GOAL:
In the data below, reproduce the lines between the one holding "Given: Open the comment annotation tool" and the one holding "Looking at the", inclusive, replacing "comment" with "remark" and changing nothing else. Omit the pictures from your answer.

EXTRACTED INFORMATION:

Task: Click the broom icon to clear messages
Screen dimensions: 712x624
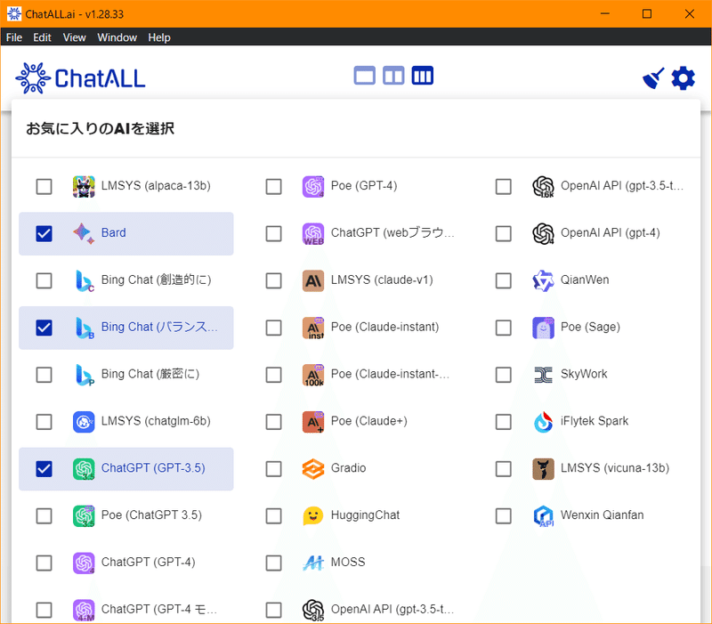Action: [652, 77]
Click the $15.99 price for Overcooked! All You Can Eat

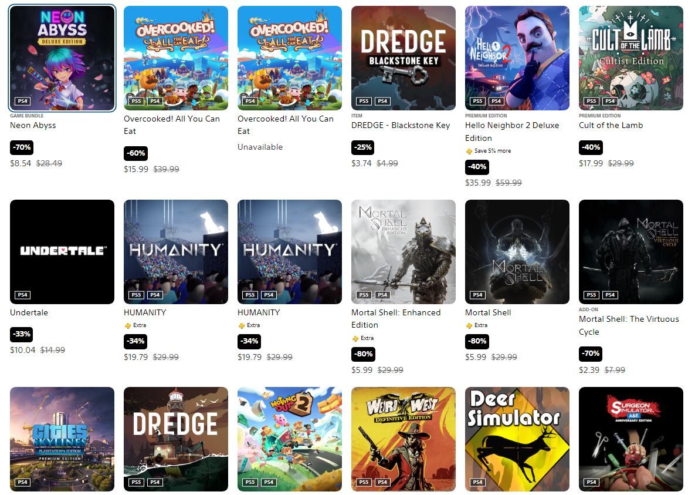136,169
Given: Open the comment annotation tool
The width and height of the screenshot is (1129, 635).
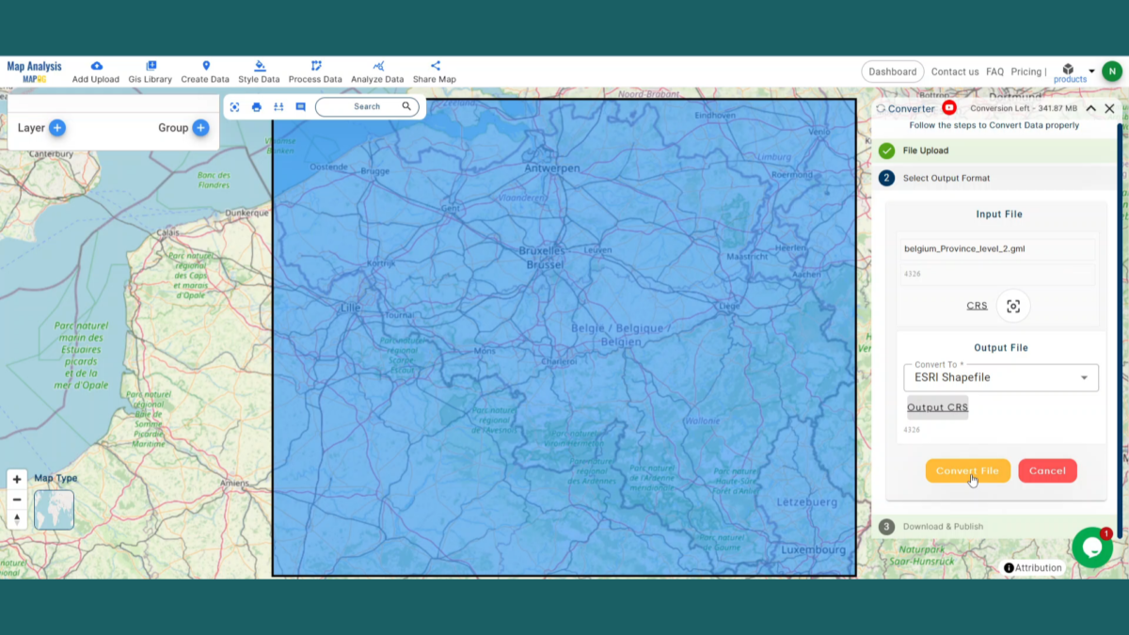Looking at the screenshot, I should click(300, 107).
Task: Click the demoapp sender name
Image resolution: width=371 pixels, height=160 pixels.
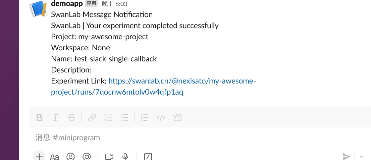Action: coord(67,4)
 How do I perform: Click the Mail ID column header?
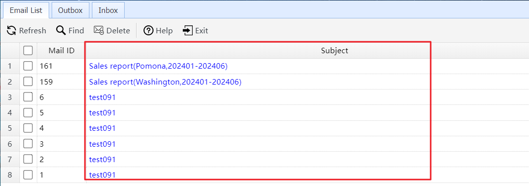click(62, 51)
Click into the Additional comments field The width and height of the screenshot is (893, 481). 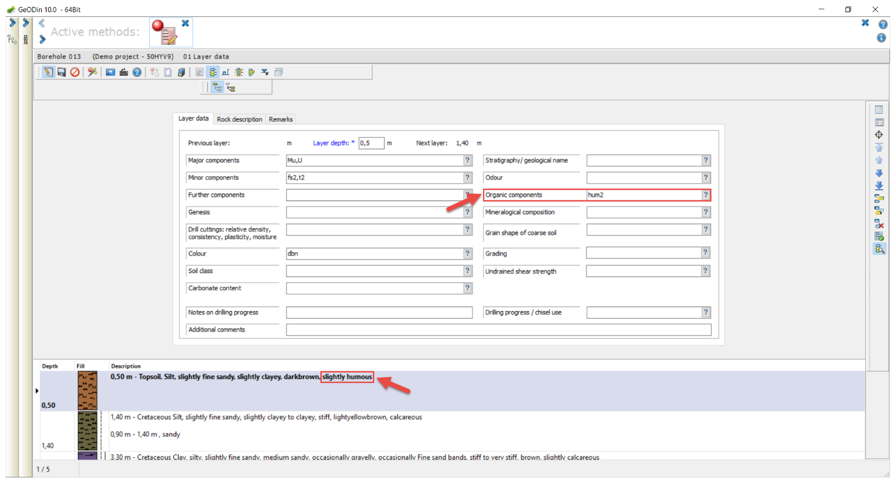click(498, 330)
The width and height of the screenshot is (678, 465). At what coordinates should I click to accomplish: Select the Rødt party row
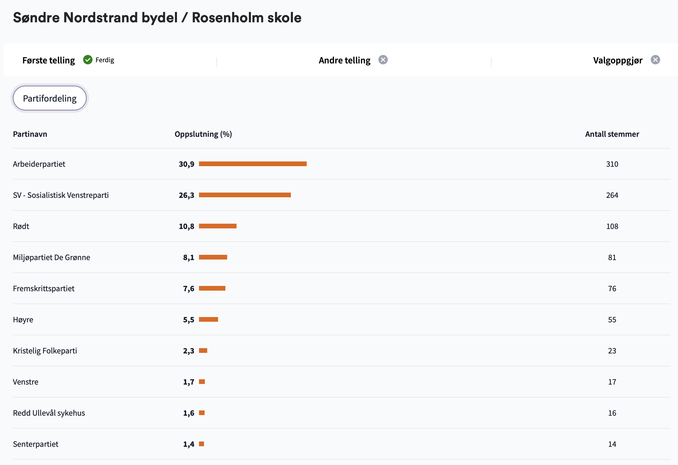342,226
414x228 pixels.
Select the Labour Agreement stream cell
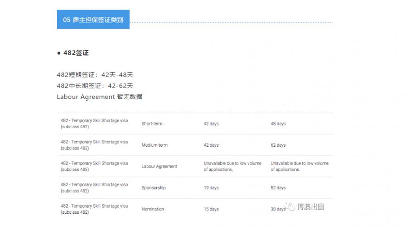click(159, 166)
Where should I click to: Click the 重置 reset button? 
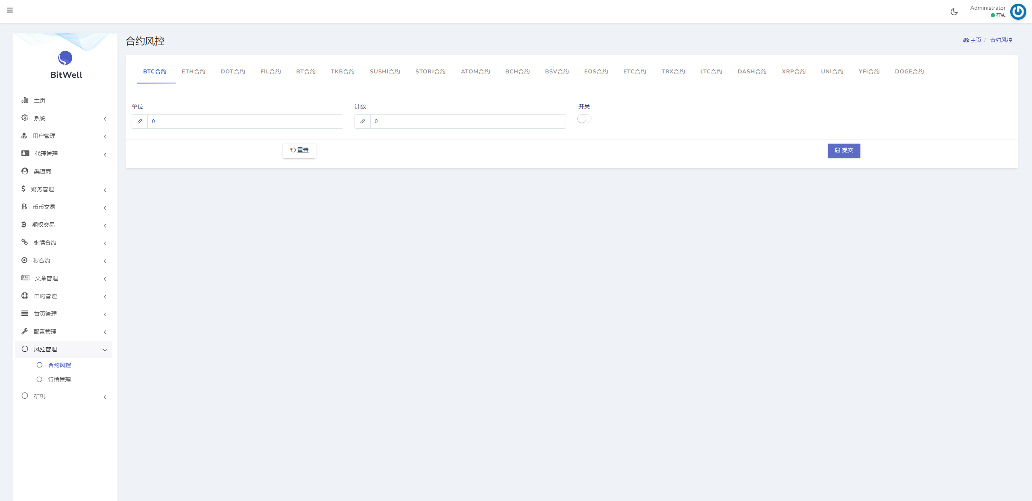299,150
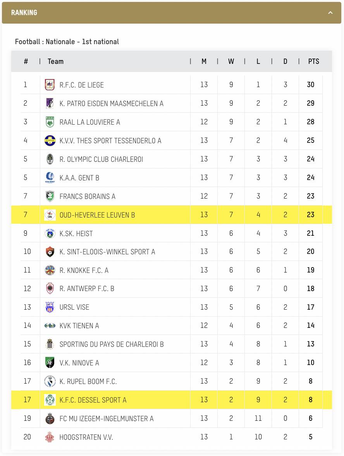Select the PTS column header

click(313, 62)
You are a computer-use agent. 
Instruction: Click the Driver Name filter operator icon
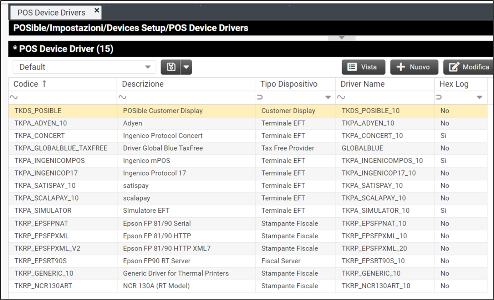click(341, 97)
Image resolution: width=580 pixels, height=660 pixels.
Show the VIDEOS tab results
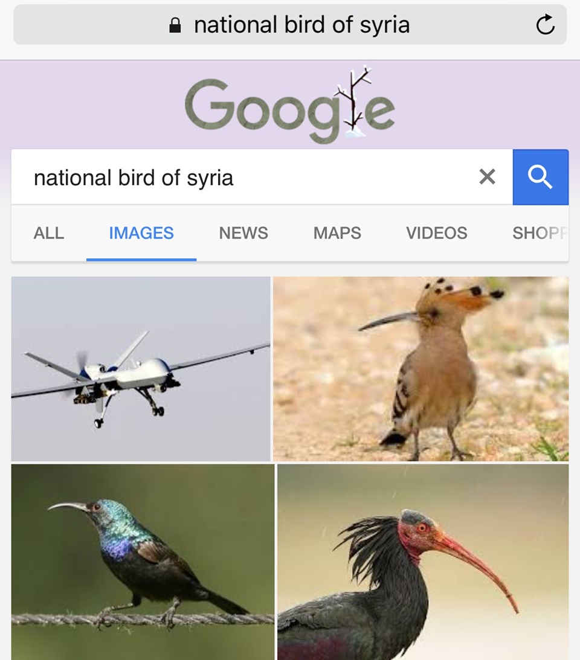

WRITTEN SOLUTION:
Given: Open the remark annotation tool
The width and height of the screenshot is (1129, 635).
Looking at the screenshot, I should click(300, 107).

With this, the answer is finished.